Monólogo
com um símio
BR-319,
Manaus/AM – Porto Velho/RO, Km-171 (não é gozação ao código penal). Meados de maio de 1979.
Estávamos
há duas semanas naquele canteiro obras da Consag (Construtora Andrade
Gutierrez) que mantinha a conservação daquela rodovia federal. Eu e outro
técnico concluímos ¾ do inventário físico/patrimonial daquele canteiro:
- Hoje é terça-feira Lê, no ritmo em que
estamos sexta, à tarde, vamos para Manaus e pegarmos o voo que nos levará para Belo
Horizonte!
- Certo! Sexta à tarde, nós vamos para
Manaus, mas eu vou ficar sábado lá; tenho uma lista de importados para comprar
até estourar a cota de quinhentos dólares. Domingo eu embarco para a capital
mineira – respondi ao
José Carlos e levantei-me da mesa do almoço do, “saúnico” (cruzes, que palavra),
refeitório e, o Zé me zombou:
- Já sei você vai lá admirar a onça
ferida e dar sua maçã, da sobremesa, ao Chico! Estou certo?
- Acertou! Eu não suporto vê-los
naquelas jaulas. Deveriam soltá-los, pois já estão quase curados!
...
Parei defronte a jaula do Chico.
Chico era um macaco-barrigudo da família dos cebídeos. Era um espetáculo de
primata na sua cor alaranjado-ocráceo, apesar do olho esquerdo vazado:
- Meu amigo Chico, deve ser difícil você
ficar nessa jaula com esse paraíso e liberdade à nossa volta! Mas, fique tranquilo
que é só até sua perna se curar, entendeu? – o
macaco ficava só me encarando sem esboçar nenhuma reação ou sentimento.

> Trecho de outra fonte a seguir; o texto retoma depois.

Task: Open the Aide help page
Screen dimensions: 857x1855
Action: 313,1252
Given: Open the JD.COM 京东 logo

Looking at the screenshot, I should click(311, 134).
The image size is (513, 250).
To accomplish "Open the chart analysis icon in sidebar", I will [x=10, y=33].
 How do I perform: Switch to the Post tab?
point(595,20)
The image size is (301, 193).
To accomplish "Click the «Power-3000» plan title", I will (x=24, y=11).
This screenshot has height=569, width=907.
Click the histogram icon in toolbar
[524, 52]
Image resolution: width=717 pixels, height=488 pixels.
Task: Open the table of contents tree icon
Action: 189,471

Espichei a mão para dar a ele a minha sobremesa – uma maçã argentina. O Chico
continuava do mesmo jeito a me olhar e inerte sequer deu atenção à fruta que
fiz rolar até ele.
...
Nos
dias atuais, trinta e três anos após, com meu netinho de um ano no colo, no
zoológico em Belo Horizonte, diante de um espécime da mesma família do Chico e:
- Incrível! Ele tem o olho esquerdo
vazado – o macaco nos
olhava quieto e fixo.
Nos
dias de hoje, depois de muito tempo, me “toquei” e entendi que aquele símio, lá
do interior do Amazonas, estava se comunicando comigo à sua maneira. Ele deve
ter pensado:
- “Gorilas me mordam”! Que “pelado”
idiota! Não sabe que, por falta do 1% dos genes – os da inteligência ilimitada,
da fala e do raciocínio lógico -, eu não posso lhe responder? Ah! Se eu
pudesse, eu diria a ele onde enfiar essa fruta sem graça importada das terras
dos gringos! Pare de me encher o saco e “VAI PENTEAR GUARIBA!”
ou então “VAI ABRAÇAR UM TAMANDUÁ!”.